Print more information when displaying counterexamples

Question

Print more information when displaying counterexamples

sauclovian-g opened this issue 4 months ago · comments

In both the cases where an override spec fails to match, and when a top-level spec fails its postcondition, the information printed does not in general include enough information to figure out what went wrong.

SAW prints the input model for the top-level spec. Quite apart from this often itself not being useful (see #2049) it forces the user to manually derive or guess at values for other terms participating in the problem. For example, in the case of a failing override spec, the arguments to the overridden function are not printed. In a failing top-level spec, the output values of ghost variables are not printed. Furthermore, SAW does not indicate which precondition or postcondition assertions fail and which pass; the user must guess at this or determine it experimentally by commenting assertions out.

Meanwhile, trying to manually derive these values is at best error-prone, and difficult for anyone not well versed in formal methods. Furthermore, there's a strong tendency for the value thus derived to be the value one expects, whether or not that is the value that actually appears; this denies the user the ability to notice inconsistencies between their expectations and actuality.

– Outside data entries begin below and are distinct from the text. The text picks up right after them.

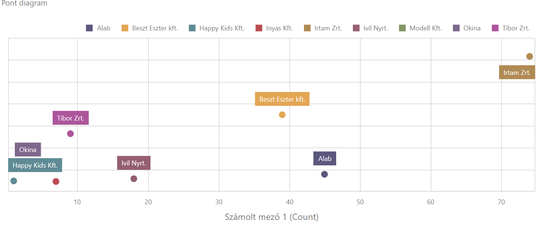Viewport: 543px width, 231px height.
Task: Click the Beszt Eszter kft. legend swatch
Action: (x=125, y=28)
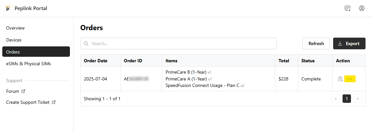The width and height of the screenshot is (372, 133).
Task: Open the three-dot more actions menu
Action: coord(350,79)
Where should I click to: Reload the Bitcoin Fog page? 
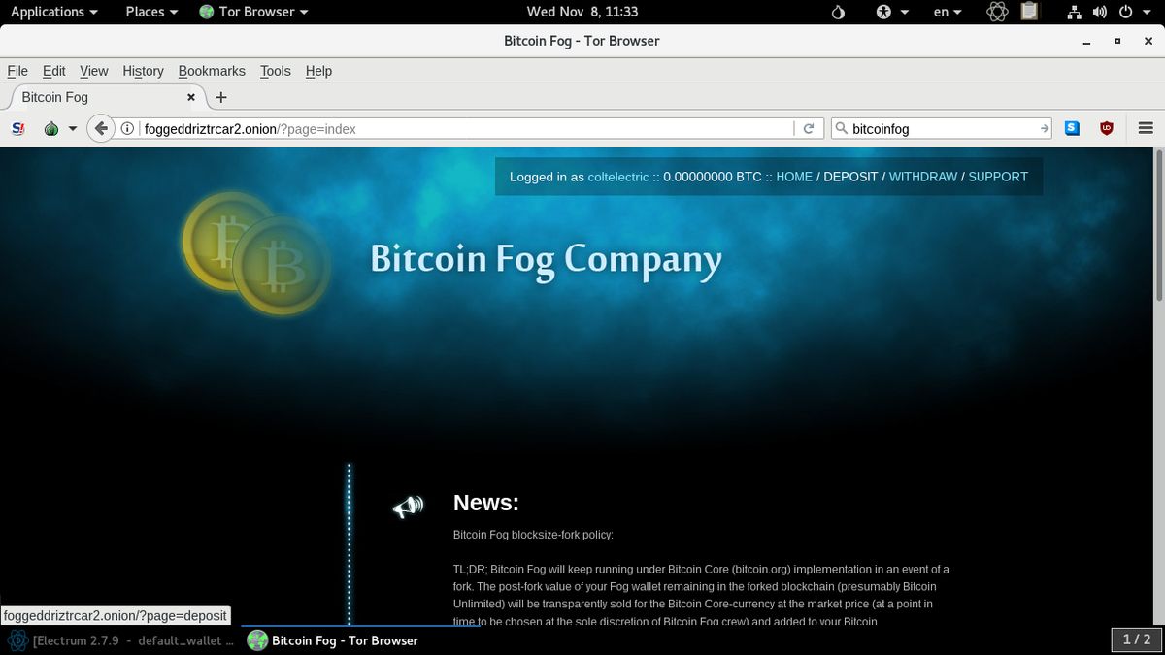click(x=811, y=128)
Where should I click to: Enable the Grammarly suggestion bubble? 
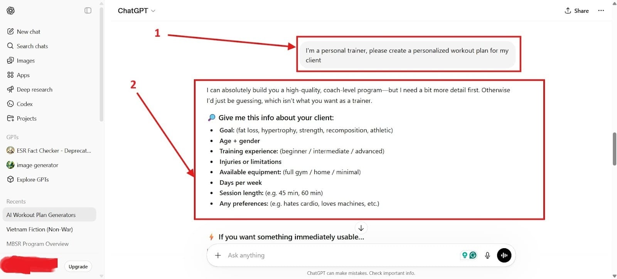coord(473,255)
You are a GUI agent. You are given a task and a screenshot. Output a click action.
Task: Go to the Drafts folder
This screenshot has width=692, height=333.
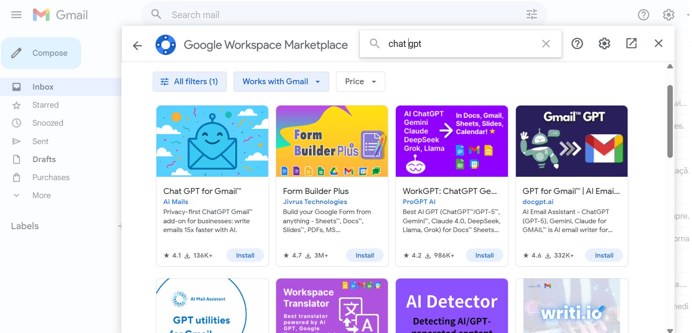pyautogui.click(x=44, y=160)
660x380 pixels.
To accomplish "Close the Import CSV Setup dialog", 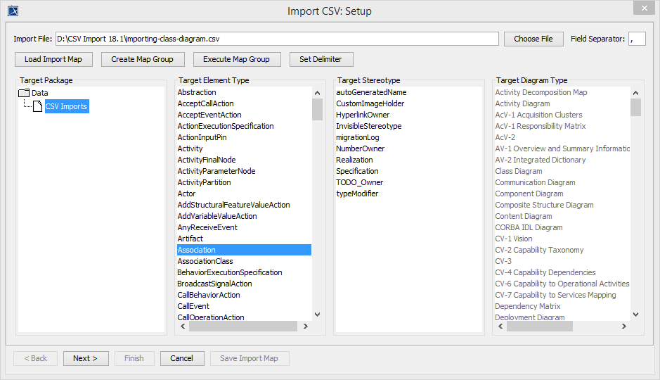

This in turn makes debugging specs vastly harder.

SAW should really print all of the following besides the initial input model:

The values of all arguments to a failing override
The input values of all ghost state used by a failing override
Which pertinent assertions (preconditions of an override or postconditions of a top-level spec) are false
The argument values and return value of at least the previously applied override and ideally all overrides used
The input and output values of all ghost state used by at least the previously applied override and ideally all overrides used

Furthermore, ideally it should print values for all the bound variables of the failing spec, and maybe also of the last applied override. This might end up being a lot of duplicative material, depending on the internal representation and the complexity of the operations that bind those variables; it might be worth trying to filter based on that complexity.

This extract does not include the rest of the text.